In separate orders replying to companies ProShares, Direxion and GraniteShares, the commission stated that its decision “does not rest on an evaluation of whether Bitcoin, or blockchain technology more generally, has utility or value as an innovation or an investment.” Rather, the rejection had to do with concerns of insufficient measures taken “to prevent fraudulent and manipulative acts and practices.”
The proposals sought the creation of an assortment of ETFs, whose performance depends on the rise or fall of BTC. Unlike with the proposal of Cameron and Tyler Winklevoss, the three companies also wanted to tie their funds with the movement of BTC futures contracts on the Chicago Mercantile Exchange and CBOE Futures Exchange, whose prices vary on expectations of price movements of the cryptocurrency at certain dates.

§ DATA
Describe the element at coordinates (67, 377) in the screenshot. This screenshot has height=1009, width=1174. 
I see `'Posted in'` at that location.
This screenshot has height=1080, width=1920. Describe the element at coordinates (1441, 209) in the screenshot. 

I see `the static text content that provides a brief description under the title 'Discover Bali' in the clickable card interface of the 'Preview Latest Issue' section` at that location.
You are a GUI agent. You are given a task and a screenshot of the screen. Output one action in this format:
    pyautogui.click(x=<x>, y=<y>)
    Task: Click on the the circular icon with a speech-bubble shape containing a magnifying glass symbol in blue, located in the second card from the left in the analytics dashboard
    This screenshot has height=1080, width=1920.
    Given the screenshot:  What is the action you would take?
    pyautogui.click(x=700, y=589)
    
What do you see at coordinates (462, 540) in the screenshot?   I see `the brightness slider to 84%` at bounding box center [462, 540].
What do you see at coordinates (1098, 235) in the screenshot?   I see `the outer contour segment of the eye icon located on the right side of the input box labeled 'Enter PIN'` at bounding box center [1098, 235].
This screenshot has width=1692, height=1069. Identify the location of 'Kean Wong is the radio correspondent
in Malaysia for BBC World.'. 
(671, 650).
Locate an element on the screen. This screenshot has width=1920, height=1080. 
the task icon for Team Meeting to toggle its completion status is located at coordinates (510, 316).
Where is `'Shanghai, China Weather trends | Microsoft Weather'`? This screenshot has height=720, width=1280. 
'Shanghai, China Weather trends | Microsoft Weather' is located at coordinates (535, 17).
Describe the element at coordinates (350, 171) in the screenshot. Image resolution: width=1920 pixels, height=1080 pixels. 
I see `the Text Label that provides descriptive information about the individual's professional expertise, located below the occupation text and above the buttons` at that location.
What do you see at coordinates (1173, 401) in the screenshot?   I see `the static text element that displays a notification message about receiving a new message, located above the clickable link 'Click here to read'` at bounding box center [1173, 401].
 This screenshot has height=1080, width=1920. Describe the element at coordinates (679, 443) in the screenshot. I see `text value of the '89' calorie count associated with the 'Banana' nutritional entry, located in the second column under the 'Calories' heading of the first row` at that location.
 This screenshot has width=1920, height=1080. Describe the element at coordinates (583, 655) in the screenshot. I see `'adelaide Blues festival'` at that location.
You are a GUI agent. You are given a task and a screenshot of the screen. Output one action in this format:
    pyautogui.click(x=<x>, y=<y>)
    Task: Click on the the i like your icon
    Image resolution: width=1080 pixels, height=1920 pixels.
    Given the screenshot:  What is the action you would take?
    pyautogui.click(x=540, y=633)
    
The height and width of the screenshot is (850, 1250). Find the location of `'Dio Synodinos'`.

§ YOUR ASSIGNMENT
Continue the text about the commission's rejection of the Bitcoin ETF proposals, starting after its last sentence. The records are separate material and have no connection to the text.

§ ANSWER BOX
The SEC expressed its concern that such ETFs, if approved, would be susceptible to price manipulations. “The Exchange [NYSE Arca] must demonstrate that it has in place a surveillance-sharing agreement with a regulated market of significant size related to bitcoin, because ‘such agreements provide a necessary deterrent to manipulation because they facilitate the availability of information needed to fully investigate a manipulation if it were to occur’,” the SEC said, quoting itself from the Winklevoss order.
Although the NYSE had stated that not more than 10% of net assets of the ETF would be for futures contracts not monitored by an entity with a comprehensive surveillance-sharing agreement, “this does not function as a meaningful limitation where, as here, there is no minimum amount of a Fund that must be invested in such contracts.”
The Wall Street Journal reported that ProShares and GraniteShares representatives would not comment on the latest orders, while a Direxion representative had not provided a response.